_ASSIGNMENT_. Begin at the line below that has "Click the lock drawings icon" and stop after the line that has "You are a computer-use agent. Viewport: 387px". Please restate only those lines, word for word.

(Stored items)
+ + +

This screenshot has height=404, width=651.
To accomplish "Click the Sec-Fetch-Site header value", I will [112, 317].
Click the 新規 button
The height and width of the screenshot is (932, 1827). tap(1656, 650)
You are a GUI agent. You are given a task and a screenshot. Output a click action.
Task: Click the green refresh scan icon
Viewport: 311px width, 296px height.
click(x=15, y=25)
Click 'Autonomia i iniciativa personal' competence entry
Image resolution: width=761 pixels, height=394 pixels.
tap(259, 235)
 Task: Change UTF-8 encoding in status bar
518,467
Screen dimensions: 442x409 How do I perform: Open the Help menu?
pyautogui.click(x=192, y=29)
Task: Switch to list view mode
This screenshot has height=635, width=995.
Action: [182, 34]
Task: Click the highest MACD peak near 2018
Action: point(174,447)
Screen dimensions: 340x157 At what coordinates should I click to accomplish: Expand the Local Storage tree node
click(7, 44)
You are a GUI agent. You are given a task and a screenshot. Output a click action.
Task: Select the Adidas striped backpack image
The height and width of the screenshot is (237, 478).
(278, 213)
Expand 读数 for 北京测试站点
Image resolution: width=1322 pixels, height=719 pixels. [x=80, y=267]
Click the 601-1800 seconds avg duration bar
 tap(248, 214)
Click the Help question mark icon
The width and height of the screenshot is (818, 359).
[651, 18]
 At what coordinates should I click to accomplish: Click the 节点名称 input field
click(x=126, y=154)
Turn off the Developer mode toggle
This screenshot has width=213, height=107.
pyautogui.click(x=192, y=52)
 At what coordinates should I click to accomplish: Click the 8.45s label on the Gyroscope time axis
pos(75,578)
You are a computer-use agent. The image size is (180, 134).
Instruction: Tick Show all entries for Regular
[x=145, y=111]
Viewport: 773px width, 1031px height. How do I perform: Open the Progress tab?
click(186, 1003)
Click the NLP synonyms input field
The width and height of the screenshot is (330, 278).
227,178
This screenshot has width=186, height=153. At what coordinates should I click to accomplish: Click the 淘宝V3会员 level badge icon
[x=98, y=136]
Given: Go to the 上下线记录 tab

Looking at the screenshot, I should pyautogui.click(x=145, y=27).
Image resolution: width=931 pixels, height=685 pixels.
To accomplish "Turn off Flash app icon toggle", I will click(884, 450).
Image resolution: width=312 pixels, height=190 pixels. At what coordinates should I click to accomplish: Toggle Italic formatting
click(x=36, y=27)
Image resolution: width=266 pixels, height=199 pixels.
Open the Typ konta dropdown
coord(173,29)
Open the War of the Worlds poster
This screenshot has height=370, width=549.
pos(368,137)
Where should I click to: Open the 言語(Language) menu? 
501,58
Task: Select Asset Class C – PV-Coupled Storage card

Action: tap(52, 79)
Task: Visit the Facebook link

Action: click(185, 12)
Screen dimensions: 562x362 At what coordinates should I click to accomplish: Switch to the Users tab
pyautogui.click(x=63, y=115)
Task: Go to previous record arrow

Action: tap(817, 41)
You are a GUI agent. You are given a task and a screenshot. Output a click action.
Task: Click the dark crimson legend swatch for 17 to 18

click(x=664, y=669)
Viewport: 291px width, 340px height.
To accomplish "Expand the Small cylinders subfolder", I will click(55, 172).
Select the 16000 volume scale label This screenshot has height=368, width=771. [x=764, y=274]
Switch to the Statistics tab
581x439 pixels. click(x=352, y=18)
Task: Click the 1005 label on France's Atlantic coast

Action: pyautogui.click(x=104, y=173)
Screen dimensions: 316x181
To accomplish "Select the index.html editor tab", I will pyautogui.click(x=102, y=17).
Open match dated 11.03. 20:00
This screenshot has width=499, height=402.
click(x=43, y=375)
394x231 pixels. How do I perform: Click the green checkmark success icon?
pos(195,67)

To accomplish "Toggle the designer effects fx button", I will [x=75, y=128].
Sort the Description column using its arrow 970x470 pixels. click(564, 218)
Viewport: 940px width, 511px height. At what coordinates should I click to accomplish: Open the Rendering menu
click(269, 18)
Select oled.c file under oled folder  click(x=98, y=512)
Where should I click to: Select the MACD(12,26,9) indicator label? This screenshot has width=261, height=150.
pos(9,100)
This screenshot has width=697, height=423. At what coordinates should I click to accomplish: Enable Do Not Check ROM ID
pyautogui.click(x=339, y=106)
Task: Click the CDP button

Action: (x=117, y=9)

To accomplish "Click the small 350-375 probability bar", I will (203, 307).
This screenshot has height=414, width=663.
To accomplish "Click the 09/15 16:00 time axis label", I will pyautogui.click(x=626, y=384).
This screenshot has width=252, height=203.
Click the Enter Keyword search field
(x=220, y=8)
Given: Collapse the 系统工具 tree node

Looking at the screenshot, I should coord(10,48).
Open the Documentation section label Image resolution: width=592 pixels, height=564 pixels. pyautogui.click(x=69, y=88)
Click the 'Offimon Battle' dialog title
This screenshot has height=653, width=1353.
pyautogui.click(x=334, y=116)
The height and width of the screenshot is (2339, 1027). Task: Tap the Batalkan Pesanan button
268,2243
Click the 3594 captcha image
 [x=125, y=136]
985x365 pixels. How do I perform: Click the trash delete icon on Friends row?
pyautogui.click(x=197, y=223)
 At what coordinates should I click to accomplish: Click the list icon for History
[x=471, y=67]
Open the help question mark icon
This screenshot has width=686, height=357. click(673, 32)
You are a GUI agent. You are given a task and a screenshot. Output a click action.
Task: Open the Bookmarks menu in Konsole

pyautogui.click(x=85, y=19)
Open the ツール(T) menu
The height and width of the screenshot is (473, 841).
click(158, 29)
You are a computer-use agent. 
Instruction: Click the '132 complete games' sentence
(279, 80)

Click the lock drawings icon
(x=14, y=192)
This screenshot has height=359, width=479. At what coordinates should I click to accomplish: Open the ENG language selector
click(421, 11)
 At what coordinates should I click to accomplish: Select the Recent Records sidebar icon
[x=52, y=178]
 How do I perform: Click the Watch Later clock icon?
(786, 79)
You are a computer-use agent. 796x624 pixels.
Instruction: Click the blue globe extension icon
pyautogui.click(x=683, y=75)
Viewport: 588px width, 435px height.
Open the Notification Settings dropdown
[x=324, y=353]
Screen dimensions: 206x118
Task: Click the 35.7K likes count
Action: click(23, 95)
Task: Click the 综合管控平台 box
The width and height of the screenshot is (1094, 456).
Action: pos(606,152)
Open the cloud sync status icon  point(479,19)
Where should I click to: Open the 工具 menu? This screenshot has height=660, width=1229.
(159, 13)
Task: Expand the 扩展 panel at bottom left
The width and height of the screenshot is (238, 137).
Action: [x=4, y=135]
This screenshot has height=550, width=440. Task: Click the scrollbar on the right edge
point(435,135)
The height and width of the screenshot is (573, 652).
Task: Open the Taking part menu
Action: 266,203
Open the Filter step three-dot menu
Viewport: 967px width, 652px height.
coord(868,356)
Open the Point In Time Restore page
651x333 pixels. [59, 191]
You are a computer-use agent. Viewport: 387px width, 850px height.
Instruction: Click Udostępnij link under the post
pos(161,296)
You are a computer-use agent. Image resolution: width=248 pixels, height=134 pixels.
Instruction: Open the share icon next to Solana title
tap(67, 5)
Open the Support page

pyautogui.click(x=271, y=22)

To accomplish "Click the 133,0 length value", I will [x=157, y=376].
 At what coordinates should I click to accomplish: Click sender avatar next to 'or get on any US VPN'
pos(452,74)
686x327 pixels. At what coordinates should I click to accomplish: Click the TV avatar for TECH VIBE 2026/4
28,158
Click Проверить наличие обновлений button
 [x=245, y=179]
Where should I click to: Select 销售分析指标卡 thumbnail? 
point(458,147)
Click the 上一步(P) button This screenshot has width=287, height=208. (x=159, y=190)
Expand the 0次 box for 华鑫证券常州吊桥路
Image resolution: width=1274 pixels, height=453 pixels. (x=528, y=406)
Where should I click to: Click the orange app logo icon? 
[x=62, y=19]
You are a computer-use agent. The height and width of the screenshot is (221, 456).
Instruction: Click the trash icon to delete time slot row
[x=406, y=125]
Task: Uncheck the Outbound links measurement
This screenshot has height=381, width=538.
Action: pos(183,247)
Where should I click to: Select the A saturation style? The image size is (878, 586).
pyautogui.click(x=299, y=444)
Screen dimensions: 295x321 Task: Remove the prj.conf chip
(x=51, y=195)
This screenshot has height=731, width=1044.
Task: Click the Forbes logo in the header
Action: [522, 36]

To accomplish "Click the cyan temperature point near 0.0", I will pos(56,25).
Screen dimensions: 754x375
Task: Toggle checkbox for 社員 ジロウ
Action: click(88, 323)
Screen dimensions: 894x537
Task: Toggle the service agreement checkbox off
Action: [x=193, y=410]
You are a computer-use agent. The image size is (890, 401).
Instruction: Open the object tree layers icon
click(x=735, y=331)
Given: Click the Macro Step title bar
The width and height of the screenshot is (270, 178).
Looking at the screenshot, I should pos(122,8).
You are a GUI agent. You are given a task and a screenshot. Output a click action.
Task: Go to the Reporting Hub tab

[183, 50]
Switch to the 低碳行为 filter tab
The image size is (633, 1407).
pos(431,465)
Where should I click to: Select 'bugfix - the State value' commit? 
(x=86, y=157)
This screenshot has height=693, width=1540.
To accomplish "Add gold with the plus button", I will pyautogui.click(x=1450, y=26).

+ + +

_TASK RESULT_.
Click the lock drawings icon
(x=14, y=192)
This screenshot has height=359, width=479. At what coordinates should I click to accomplish: Open the ENG language selector
click(421, 11)
 At what coordinates should I click to accomplish: Select the Recent Records sidebar icon
[x=52, y=178]
 How do I perform: Click the Watch Later clock icon?
(786, 79)
You are a computer-use agent. 796x624 pixels.
Instruction: Click the blue globe extension icon
pyautogui.click(x=683, y=75)
Viewport: 588px width, 435px height.
Open the Notification Settings dropdown
[x=324, y=353]
Screen dimensions: 206x118
Task: Click the 35.7K likes count
Action: click(23, 95)
Task: Click the 综合管控平台 box
The width and height of the screenshot is (1094, 456).
Action: pos(606,152)
Open the cloud sync status icon  point(479,19)
Where should I click to: Open the 工具 menu? This screenshot has height=660, width=1229.
(159, 13)
Task: Expand the 扩展 panel at bottom left
The width and height of the screenshot is (238, 137).
Action: [x=4, y=135]
This screenshot has height=550, width=440. Task: Click the scrollbar on the right edge
point(435,135)
The height and width of the screenshot is (573, 652).
Task: Open the Taking part menu
Action: 266,203
Open the Filter step three-dot menu
Viewport: 967px width, 652px height.
coord(868,356)
Open the Point In Time Restore page
651x333 pixels. [59, 191]
You are a computer-use agent. Viewport: 387px width, 850px height.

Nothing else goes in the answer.